Member of the Limpopo Provincial Legislature
- Incumbent
- Assumed office 14 June 2024

Personal details
- Born: 21 June 1962 (age 63)
- Party: African National Congress
- Profession: Politician

= Maseko Pheedi =

South African politician

Maseko Solomon Pheedi (born 21 June 1962), also spelled Maseka Pheedi, is a South African politician from Limpopo. Formerly the mayor of Blouberg Local Municipality between 2016 and 2021, he has represented the African National Congress (ANC) in the Limpopo Provincial Legislature since June 2024.

==Early life and career==
Pheedi was born on 21 June 1962 in the village of Ga-Mophoto, also known as Johannesburg Farm, and he grew up in nearby Makaepea. He attended Mabea High School in Burgerricht, where he was a member of the student representative council, and the University of Venda.

After a brief stint teaching at a high school, Pheedi was a lecturer at a teachers' training college from 1991 to 2001 and then a curriculum advisor from 2001 to 2011. He joined the African National Congress (ANC) in 1991, during the negotiations to end apartheid, and also became a local leader in the South African National Civics Organisation.

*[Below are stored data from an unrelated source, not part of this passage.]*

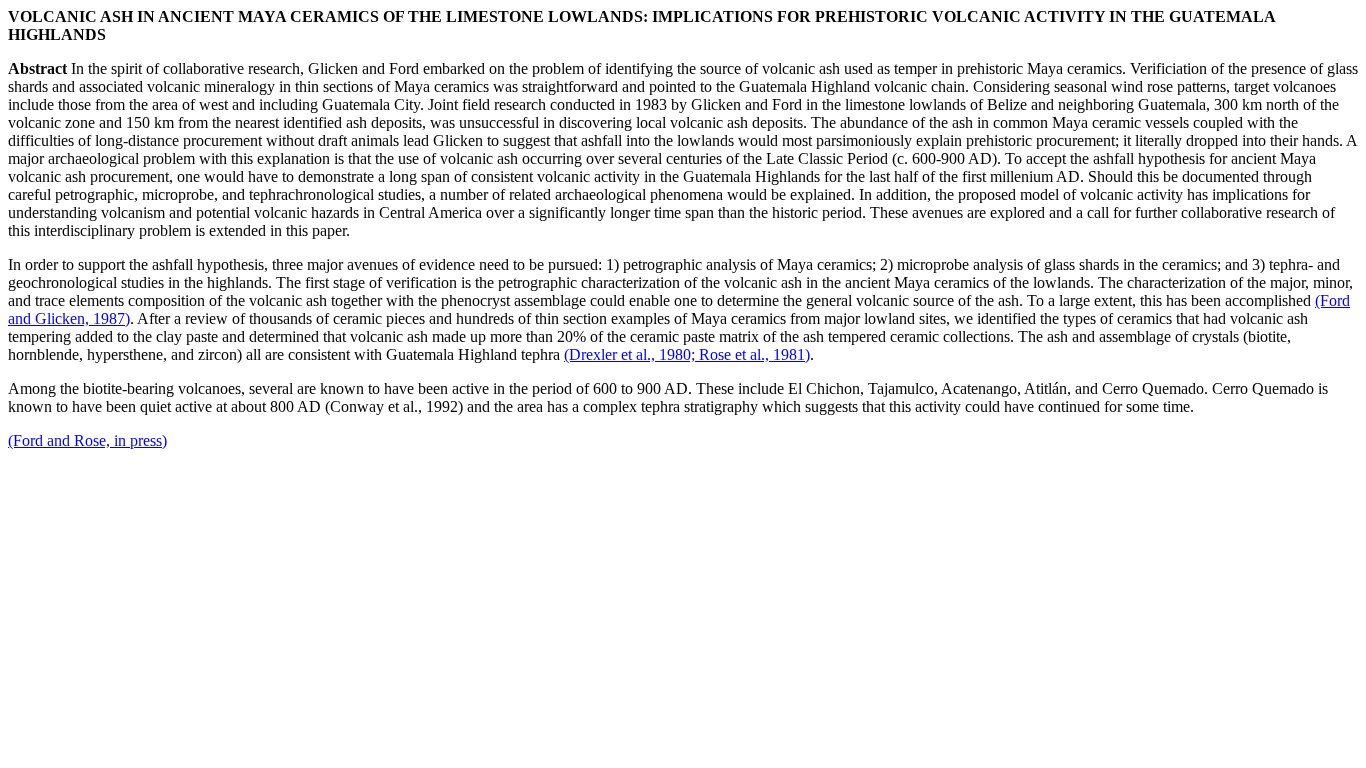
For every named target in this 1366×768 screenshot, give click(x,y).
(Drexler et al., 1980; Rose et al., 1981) (687, 354)
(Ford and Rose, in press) (87, 440)
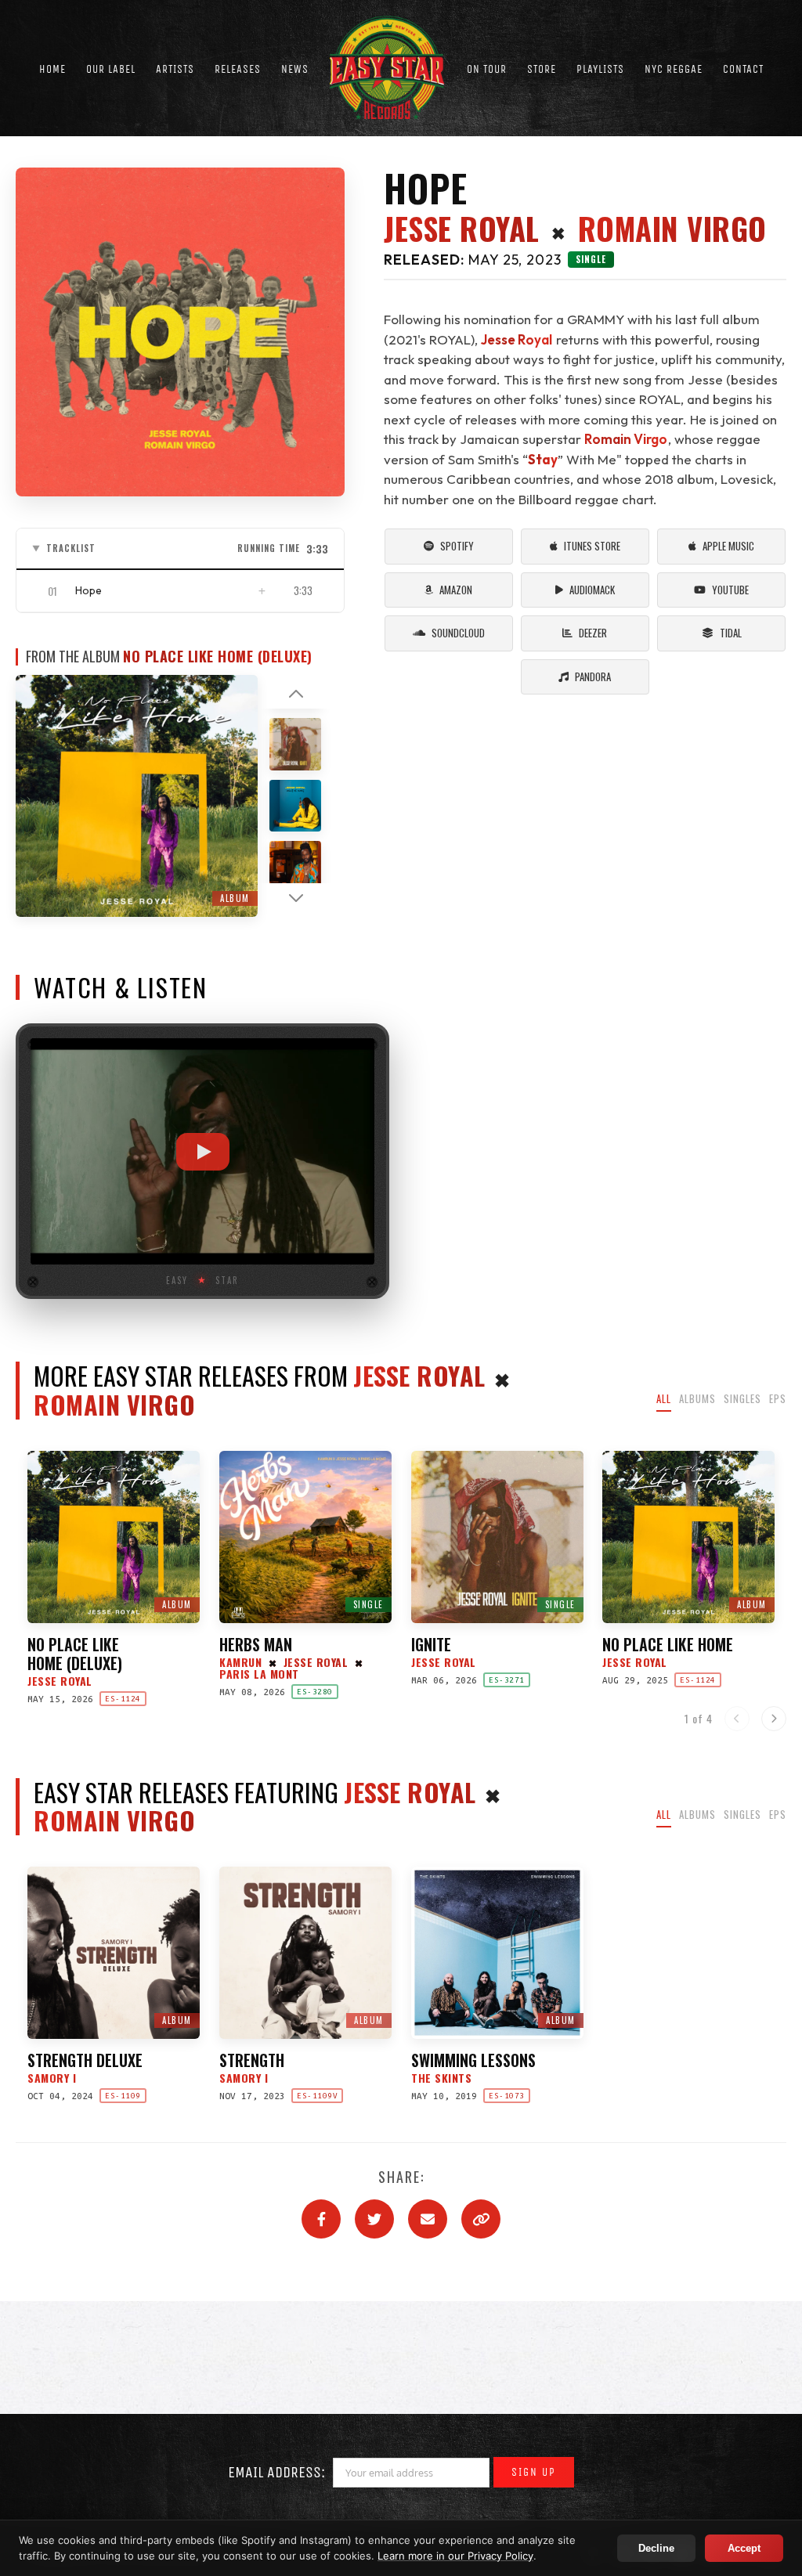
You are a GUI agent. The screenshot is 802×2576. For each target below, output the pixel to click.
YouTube (730, 589)
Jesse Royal (462, 228)
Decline (656, 2548)
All (663, 1398)
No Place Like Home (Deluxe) (217, 657)
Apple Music (728, 546)
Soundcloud (458, 632)
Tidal (731, 632)
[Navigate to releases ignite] (295, 743)
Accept (744, 2548)
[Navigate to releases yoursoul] (295, 866)
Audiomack (592, 589)
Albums (697, 1398)
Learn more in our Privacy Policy (455, 2555)
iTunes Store (592, 546)
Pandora (593, 676)
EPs (777, 1398)
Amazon (455, 589)
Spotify (457, 546)
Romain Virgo (672, 228)
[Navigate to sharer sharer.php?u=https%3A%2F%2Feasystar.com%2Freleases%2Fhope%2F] (321, 2219)
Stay (543, 459)
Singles (742, 1398)
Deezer (593, 632)
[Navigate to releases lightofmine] (295, 805)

== Career in government ==
Between 2016 and 2021, Pheedi was the mayor of Blouberg Local Municipality, which encompasses his home village. After the November 2021 local elections, he moved to the Capricorn District Municipality, where he was elected as speaker.

In the May 2024 general election, he was elected to represent the ANC in the Limpopo Provincial Legislature, ranked eleventh on the provincial party list.

Pheedi was first elected to the Provincial Executive Committee of the ANC's Limpopo branch in June 2022, and he was elected to a second consecutive term in March 2026.